[Dataset items]
————————
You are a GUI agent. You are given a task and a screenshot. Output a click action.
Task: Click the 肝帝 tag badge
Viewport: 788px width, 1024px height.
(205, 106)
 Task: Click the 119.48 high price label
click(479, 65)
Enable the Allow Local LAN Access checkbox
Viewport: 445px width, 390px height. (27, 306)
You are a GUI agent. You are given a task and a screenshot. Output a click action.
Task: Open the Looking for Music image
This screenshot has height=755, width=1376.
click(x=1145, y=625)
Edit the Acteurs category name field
————————
> [WHAT YOU ARE ASKED TO DO] Please print exactly the lines of the entries above, beginning with the line that contains "Task: Click the 119.48 high price label" and ending with the last line.

> [OUTPUT OF THE EXERCISE]
 Task: Click the 119.48 high price label
click(479, 65)
Enable the Allow Local LAN Access checkbox
Viewport: 445px width, 390px height. (27, 306)
You are a GUI agent. You are given a task and a screenshot. Output a click action.
Task: Open the Looking for Music image
This screenshot has height=755, width=1376.
click(x=1145, y=625)
Edit the Acteurs category name field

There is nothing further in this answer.